A ‘eureka moment’ – the origin of hybrid antibiotics
 

We recall the landmark discovery of the first hybrid antibiotic

On Friday 14 September 1984, Professor David Hopwood announced to the world that his team at the John Innes Institute had produced the world’s first hybrid antibiotic by genetic engineering. David’s lab, in collaboration with a Japanese research group, had produced the antibiotic mederrhodin A. This breakthrough has been described by David as the closest he got to a ‘eureka moment’ in his career.

Throughout his career, his work had centred on the genetics and microbiology of a strain of soil-dwelling bacteria, Streptomyces coelicolor, which gets its name from the pigment it secretes. This sky-blue chemical compound is called actinorhodin, an antibiotic produced naturally to help S. coelicolor compete with other microbes in the soil.

For many years, the key to finding new antimicrobial drugs was to look among the natural products of the soil. By 1984, streptomycetes had yielded more than 70 commercially important antibiotics, and it was thought that most of what the soil had to offer had been discovered and put into use. The hunt for new drugs was becoming harder and harder.

David’s “hybrid antibiotic” breakthrough offered an alternative approach, opening up the possibility of making ‘unnatural natural products’ to extend the range of available compounds.

Genes for antibiotic production were first cloned from the ‘parent’ strain of Streptomyces coelicolor. The cloned genes were introduced into another streptomycete, one that usually makes a brown-coloured antibiotic called medermycin.

The genetically engineered Streptomyces then began to secrete a new, purple-coloured antibiotic (mederrhodin A) – made by both sets of genes working in ‘collaboration’. Spectroscopic analysis by Professor Satoshi Ōmura’s group at the Kitasato Institute, Tokyo, confirmed its hybrid chemical structure.

The appearance of the purple colour was David’s ‘eureka moment’; the experiment had shown how to create new compounds by transferring genes between organisms that make different compounds.
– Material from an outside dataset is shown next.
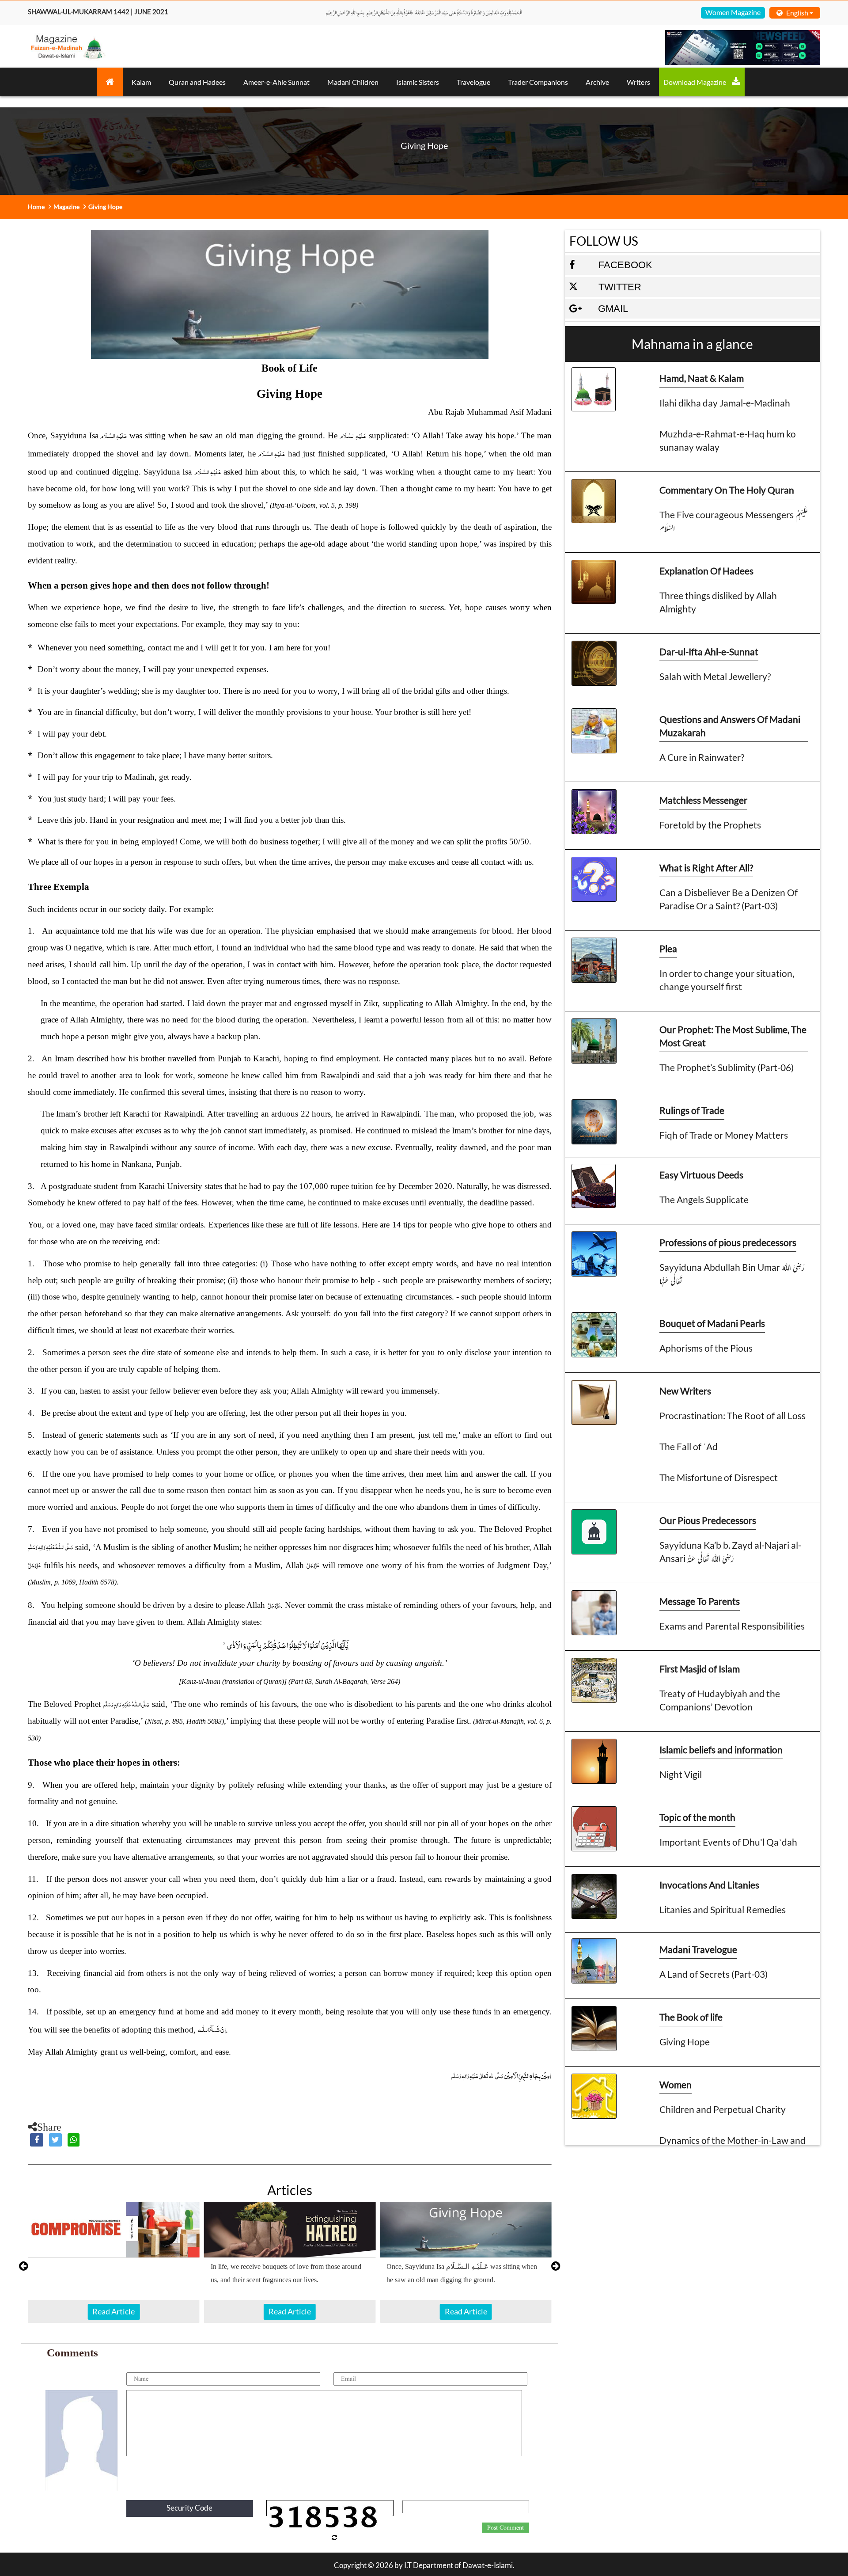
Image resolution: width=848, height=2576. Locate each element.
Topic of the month (697, 1817)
Scientists had already mastered getting one species of bacteria to manufacture a compound normally made by another species (by gene transfer); indeed, David’s lab had first demonstrated the cloning of the complete set of actinorhodin genes in this way. However, producing a totally novel compound by genetic engineering, was new and exciting. With this experiment, a new pharmaceutical field of ‘unnatural natural products’ was born.

 

 
With this experiment, a new pharmaceutical field of ‘unnatural natural products’ was born 

In a second collaboration, an American group led by Professor Heinz Floss at Ohio State University, Columbus, had characterised a second hybrid antibiotic made by a strain arising when David’s group had transferred actinorhodin genes from S. coelicolor into a culture making another blue compound called dihydrogranaticin. However, this did not give rise to a change in colour, so it was not as dramatic as the mederrhodin case.

The formal announcement of the hybrid antibiotic discovery was made in Nature in April 1985 , recording the contributions of DA Hopwood, F Malpartida, HM Kieser, H Ikeda, J Duncan, I Fujii, BAM Rudd, HG Floss and S Ōmura. That landmark was the catalyst for the introduction of genetic approaches that transformed natural product chemistry.

 

What are streptomycetes?

Streptomycetes are a group of soil-dwelling bacteria that have fascinated and confused biologists for many years after their discovery in the late-19th century because they appeared to be a mix between bacteria and fungi.

That taxonomic question was solved in the 1950s when it was confirmed that they are true bacteria and only resemble fungi superficially, growing in mycelial colonies with aerial hyphae and spores. To the naked eye they have a fuzzy appearance like moulds when grown on an agar plate.

Streptomycetes are actinomycetes, which secrete antibiotics to help them compete with other microorganisms living in the soil. In 1943, streptomycin was discovered and provided the first effective treatment for tuberculosis.